*Objectives*:
A. List the three stances or actions the Animal Farm passage below credits to Jesse Helms.
B. Translate this sentence from the Animal Farm passage below into Spanish: "All is well until some of the animals begin to privilege themselves over their fellow creatures."
## BEGIN Document passage
George Orwell’s allegorical novel Animal Farm (1945) satirizes totalitarian governments, specifically the Soviet Union under Joseph Stalin, and the problems of trying to forge a utopian society. The story follows a group of barnyard animals that overthrow their oppressive owner and build a society in which “all animals are equal.” All is well until some of the animals begin to privilege themselves over their fellow creatures.
 
Applying this cautionary tale to the present, artists Tim Rollins and K.O.S. caricatured then-current political leaders such as right-wing North Carolina Senator Jesse Helms. Helms’ segregationist positions included opposition to the Civil Rights Act and an attempt to block the establishment of the Martin Luther King Jr. holiday. He also had a leading role in the charge against federal funding for the arts in the late 1980s and early 1990s. Tim Rollins and K.O.S.’s From the Animal Farm: Jesse Helms (after George Orwell) (1987) is on view in the Frye’s exhibition, and an image of the artwork will be projected during the dramatic reading of Animal Farm.
## END Document passage
## BEGIN Data extract
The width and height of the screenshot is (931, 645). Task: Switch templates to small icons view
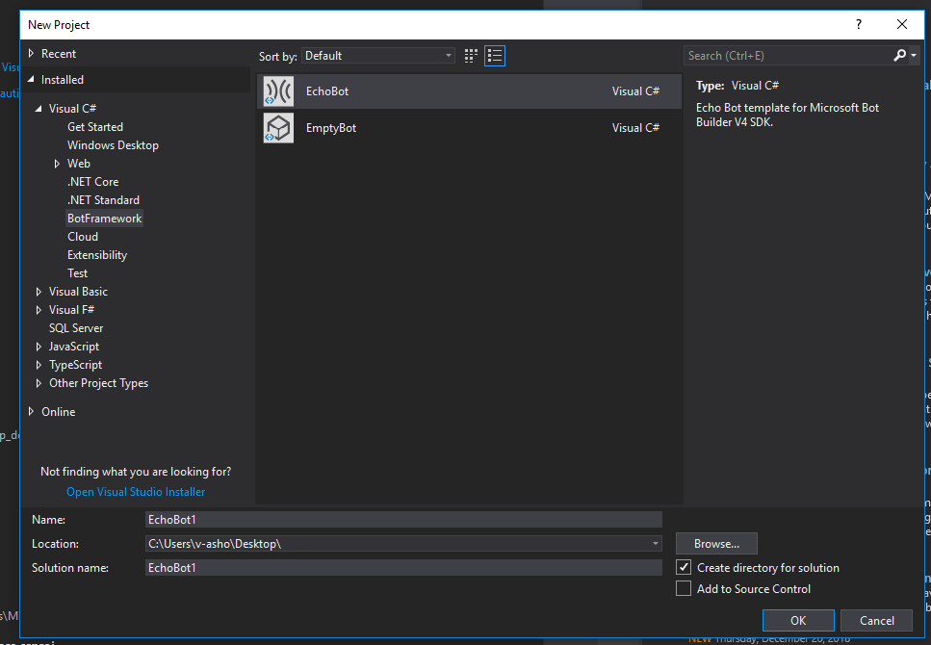point(470,56)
## END Data extract
*Task answers*:
A.
- Opposing the Civil Rights Act
- Trying to block the establishment of the Martin Luther King Jr. holiday
- Playing a leading role in the charge against federal funding for the arts in the late 1980s and early 1990s

B. Todo va bien hasta que algunos de los animales empiezan a darse privilegios por encima de sus compañeros.